*** Opening Dataset content ***

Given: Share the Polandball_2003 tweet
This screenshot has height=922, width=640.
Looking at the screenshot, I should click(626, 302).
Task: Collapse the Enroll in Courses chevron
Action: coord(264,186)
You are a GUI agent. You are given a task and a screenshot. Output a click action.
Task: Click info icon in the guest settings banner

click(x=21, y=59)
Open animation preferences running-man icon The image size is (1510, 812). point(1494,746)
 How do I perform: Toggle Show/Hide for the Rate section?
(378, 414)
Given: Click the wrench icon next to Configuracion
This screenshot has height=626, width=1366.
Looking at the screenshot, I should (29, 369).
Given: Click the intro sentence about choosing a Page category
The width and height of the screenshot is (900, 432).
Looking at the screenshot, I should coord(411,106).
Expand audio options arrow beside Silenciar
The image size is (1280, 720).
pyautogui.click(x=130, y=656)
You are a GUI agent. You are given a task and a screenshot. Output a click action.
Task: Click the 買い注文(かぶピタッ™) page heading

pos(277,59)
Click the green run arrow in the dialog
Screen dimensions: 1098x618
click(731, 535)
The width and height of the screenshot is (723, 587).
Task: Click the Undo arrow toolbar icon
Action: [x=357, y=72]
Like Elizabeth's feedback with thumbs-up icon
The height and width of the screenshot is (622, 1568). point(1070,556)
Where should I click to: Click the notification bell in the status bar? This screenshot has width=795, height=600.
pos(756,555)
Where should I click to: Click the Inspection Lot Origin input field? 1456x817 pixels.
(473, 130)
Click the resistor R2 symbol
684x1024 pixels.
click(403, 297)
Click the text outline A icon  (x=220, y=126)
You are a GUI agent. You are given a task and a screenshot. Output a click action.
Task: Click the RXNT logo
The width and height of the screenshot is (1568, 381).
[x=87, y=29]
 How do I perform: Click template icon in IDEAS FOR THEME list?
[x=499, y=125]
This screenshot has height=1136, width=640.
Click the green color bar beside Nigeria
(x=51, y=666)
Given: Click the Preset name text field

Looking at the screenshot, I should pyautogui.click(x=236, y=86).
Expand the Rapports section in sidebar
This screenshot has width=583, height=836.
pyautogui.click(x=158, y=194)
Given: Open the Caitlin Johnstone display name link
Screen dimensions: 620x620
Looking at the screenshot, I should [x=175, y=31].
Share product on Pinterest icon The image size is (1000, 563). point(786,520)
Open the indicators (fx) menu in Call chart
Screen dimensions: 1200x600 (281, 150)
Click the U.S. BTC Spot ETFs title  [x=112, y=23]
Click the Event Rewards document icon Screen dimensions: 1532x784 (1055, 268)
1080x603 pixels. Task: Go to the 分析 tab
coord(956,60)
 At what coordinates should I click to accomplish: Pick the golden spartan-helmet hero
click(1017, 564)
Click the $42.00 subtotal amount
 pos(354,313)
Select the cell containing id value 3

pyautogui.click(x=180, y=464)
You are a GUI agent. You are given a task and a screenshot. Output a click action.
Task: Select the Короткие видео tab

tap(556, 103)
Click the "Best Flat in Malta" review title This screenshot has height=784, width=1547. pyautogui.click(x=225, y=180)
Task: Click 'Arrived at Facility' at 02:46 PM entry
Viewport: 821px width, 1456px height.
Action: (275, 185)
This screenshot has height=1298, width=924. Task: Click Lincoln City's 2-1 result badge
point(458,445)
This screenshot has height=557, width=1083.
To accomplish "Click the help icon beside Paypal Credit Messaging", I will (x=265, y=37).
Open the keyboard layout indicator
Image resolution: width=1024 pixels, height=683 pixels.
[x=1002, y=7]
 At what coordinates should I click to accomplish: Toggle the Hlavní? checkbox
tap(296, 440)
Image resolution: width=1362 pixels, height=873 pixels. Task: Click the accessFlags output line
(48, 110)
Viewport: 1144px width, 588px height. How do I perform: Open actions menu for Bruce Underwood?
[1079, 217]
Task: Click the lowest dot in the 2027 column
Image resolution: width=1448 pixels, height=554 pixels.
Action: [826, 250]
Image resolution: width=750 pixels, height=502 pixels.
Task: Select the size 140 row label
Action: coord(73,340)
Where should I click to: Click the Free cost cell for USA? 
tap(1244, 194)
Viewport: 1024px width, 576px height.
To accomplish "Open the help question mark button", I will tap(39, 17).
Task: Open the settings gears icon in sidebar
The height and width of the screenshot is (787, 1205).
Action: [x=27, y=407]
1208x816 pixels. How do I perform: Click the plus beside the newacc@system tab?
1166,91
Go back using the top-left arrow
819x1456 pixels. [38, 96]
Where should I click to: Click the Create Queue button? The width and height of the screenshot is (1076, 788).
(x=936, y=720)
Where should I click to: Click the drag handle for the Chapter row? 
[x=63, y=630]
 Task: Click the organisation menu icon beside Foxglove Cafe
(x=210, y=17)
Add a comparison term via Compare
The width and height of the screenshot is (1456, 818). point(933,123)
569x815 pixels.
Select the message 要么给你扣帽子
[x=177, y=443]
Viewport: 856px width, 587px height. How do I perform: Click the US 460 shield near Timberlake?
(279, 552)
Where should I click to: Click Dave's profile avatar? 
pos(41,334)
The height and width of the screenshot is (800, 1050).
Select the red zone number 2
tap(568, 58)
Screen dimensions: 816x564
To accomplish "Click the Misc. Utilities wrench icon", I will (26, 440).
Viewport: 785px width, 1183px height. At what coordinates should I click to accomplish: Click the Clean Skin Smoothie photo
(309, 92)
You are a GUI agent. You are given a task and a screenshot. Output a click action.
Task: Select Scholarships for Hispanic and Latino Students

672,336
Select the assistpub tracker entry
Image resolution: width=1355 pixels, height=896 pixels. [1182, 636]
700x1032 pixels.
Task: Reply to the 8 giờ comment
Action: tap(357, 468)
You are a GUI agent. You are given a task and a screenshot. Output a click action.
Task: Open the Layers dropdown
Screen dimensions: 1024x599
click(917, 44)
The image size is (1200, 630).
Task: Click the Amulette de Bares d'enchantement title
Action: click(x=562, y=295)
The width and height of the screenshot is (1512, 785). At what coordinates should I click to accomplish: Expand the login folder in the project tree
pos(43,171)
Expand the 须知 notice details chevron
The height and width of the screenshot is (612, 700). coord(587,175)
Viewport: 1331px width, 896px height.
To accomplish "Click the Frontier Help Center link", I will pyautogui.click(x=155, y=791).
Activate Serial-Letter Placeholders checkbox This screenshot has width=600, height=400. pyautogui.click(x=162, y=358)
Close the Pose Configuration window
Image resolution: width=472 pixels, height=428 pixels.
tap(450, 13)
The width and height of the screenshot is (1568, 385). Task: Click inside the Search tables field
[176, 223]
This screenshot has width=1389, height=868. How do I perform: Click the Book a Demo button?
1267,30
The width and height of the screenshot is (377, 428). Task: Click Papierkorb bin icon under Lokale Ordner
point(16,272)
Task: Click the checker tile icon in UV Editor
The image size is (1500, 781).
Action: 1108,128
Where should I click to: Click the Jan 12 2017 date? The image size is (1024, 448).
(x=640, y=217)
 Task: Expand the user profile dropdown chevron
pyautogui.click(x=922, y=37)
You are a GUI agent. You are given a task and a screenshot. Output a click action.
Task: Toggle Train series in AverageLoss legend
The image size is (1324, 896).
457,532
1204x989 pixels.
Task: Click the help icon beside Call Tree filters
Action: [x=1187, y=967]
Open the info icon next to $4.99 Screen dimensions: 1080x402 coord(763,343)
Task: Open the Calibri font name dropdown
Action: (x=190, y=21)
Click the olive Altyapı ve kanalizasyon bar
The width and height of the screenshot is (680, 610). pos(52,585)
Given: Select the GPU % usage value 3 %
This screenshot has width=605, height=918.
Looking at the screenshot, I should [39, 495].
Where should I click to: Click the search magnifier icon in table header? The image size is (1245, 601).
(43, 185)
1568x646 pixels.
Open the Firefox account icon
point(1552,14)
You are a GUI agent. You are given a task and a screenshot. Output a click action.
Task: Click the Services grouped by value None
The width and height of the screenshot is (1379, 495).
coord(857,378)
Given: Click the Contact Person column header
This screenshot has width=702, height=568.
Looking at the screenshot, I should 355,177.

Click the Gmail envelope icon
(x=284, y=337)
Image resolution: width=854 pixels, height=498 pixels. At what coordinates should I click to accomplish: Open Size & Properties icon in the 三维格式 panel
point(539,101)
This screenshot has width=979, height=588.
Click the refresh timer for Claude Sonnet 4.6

*** Closing Dataset content ***

**Task:** Your answer should consist of the lines from the line with "Go back using the top-left arrow" to the line with "The height and width of the screenshot is (800, 1050)." above, repeated exactly, both ends included.

**Response:**
Go back using the top-left arrow
819x1456 pixels. [38, 96]
Where should I click to: Click the Create Queue button? The width and height of the screenshot is (1076, 788).
(x=936, y=720)
Where should I click to: Click the drag handle for the Chapter row? 
[x=63, y=630]
 Task: Click the organisation menu icon beside Foxglove Cafe
(x=210, y=17)
Add a comparison term via Compare
The width and height of the screenshot is (1456, 818). point(933,123)
569x815 pixels.
Select the message 要么给你扣帽子
[x=177, y=443]
Viewport: 856px width, 587px height. How do I perform: Click the US 460 shield near Timberlake?
(279, 552)
Where should I click to: Click Dave's profile avatar? 
pos(41,334)
The height and width of the screenshot is (800, 1050).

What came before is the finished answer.